Redditor u/  gyubari recommends 4-5 people to edit your PS. Try to find people that fit into the following categories…

  • A loved one. Somebody who is close to you that you have a great relationship with. Ideally this person understands you well and can see if your PS is a good reflection of you. Will also possibly boost your ego. This person can be your best friend, mom/dad, SO, etc.
  • A harsh critic. Career advisor/pre-med advisor/some kind of college writing center/college faculty. Pre-med advisors seem to not always know what they’re talking about, but they can dole out some harsh criticism. Mine told me not to bother writing my PS because I wouldn’t get in this cycle. You may need and benefit from some of this criticism and getting critiques from somebody in academia can be helpful. Don’t let it crush your spirit, just internalize the feedback that makes the most sense to you.
  • A stranger. Somebody you don’t know that well. This can be the random guy on the bus or an acquaintance like the girl that sits behind you in history class. How well does your PS paint a word picture of who you are and your goal of med school?
  • A grammar nazi. Somebody who can edit your grammar. This person MUST be different from the aforementioned 3 other categories of people. This can be your old high school English teacher, your study buddy who happens to write screenplays for fun, or maybe even a hired service.
  • For the fifth person, I would repeat one of the 4 previous types of editors. If grammar is your weak spot, pick another person to edit for grammar. If you need a self esteem boost, have one of your buddies read it.

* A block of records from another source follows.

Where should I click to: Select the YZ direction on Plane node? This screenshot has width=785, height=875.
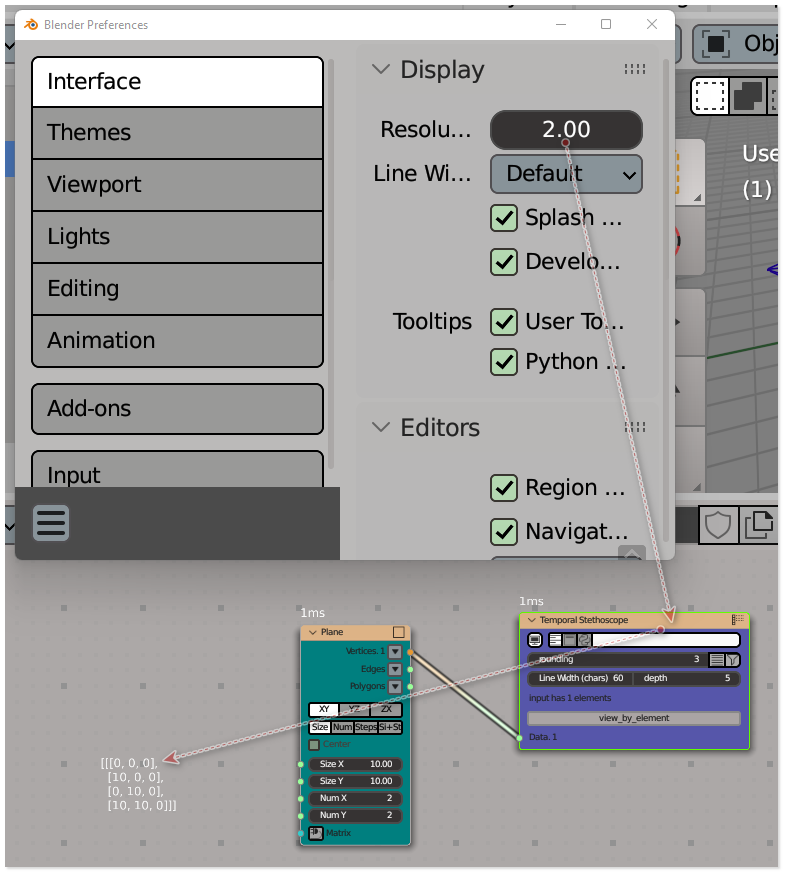[355, 709]
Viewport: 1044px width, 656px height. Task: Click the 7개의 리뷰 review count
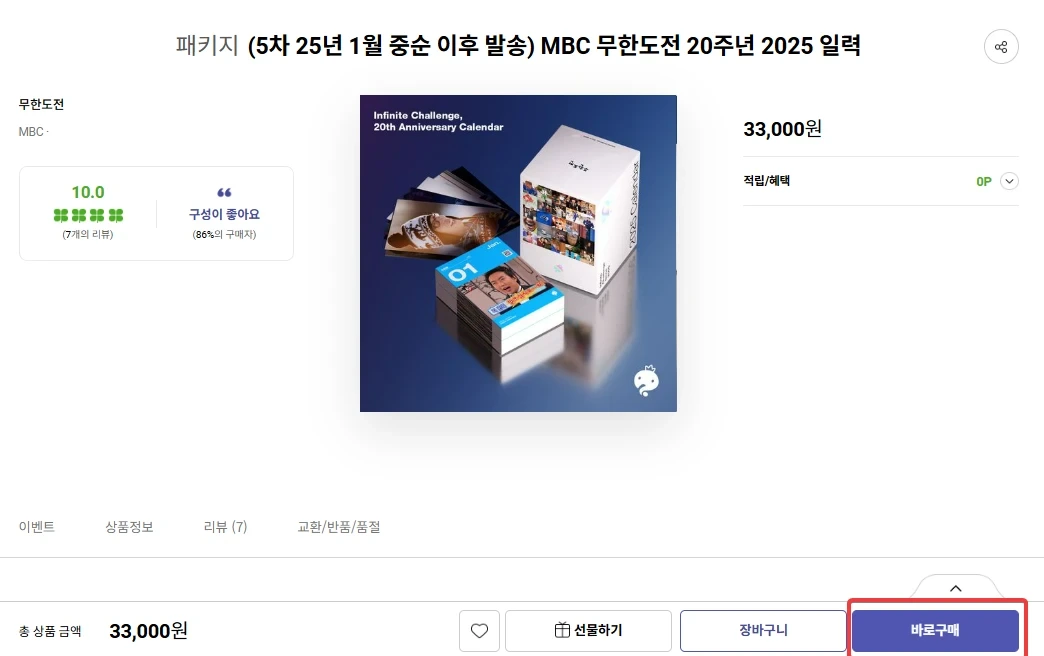pyautogui.click(x=88, y=234)
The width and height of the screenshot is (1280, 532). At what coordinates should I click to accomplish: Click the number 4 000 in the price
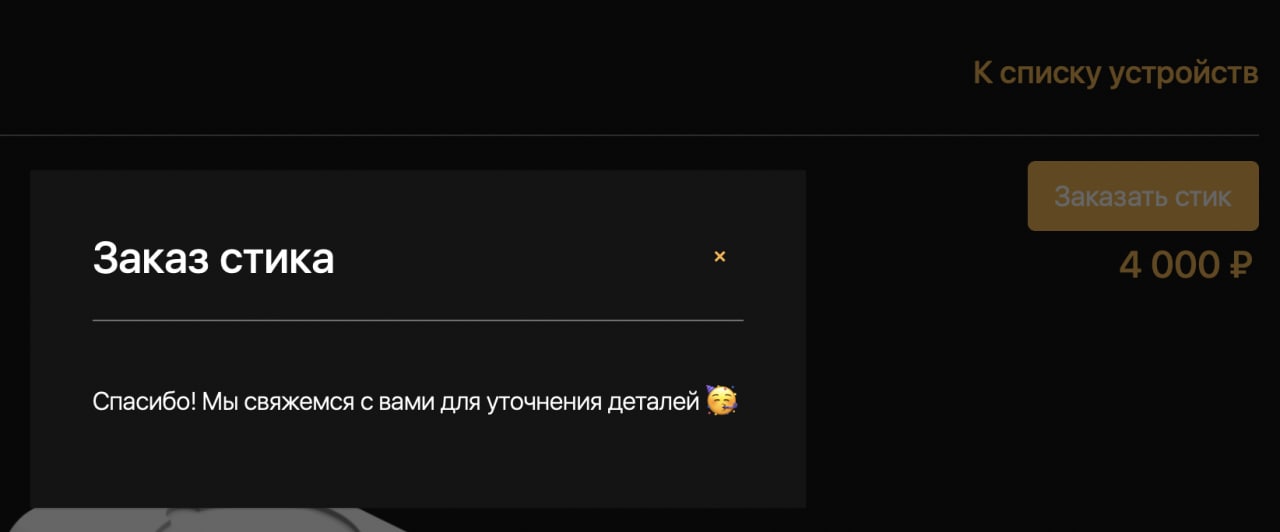point(1168,265)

  • Don’t incorporate edits that you inherently disagree with, because you still want to make it your own!
  • Submit your best work — this is the first thing medical admissions will use to judge your character as opposed to your qualifications.
  • Give yourself a deadline and stick to it! It’s easy to keep editing forever, but at some point, realize that you won’t improve the quality of your piece by continuous editing.
  • You should aim to have it ready by mid-June for primary submission; you will be in the earliest submission/verification group within the first two weeks of AMCAS opening (so don’t worry about submitting the absolute first day, when website is likely to crash. Everyone submitting the first couple weeks will receive secondaries at the same time.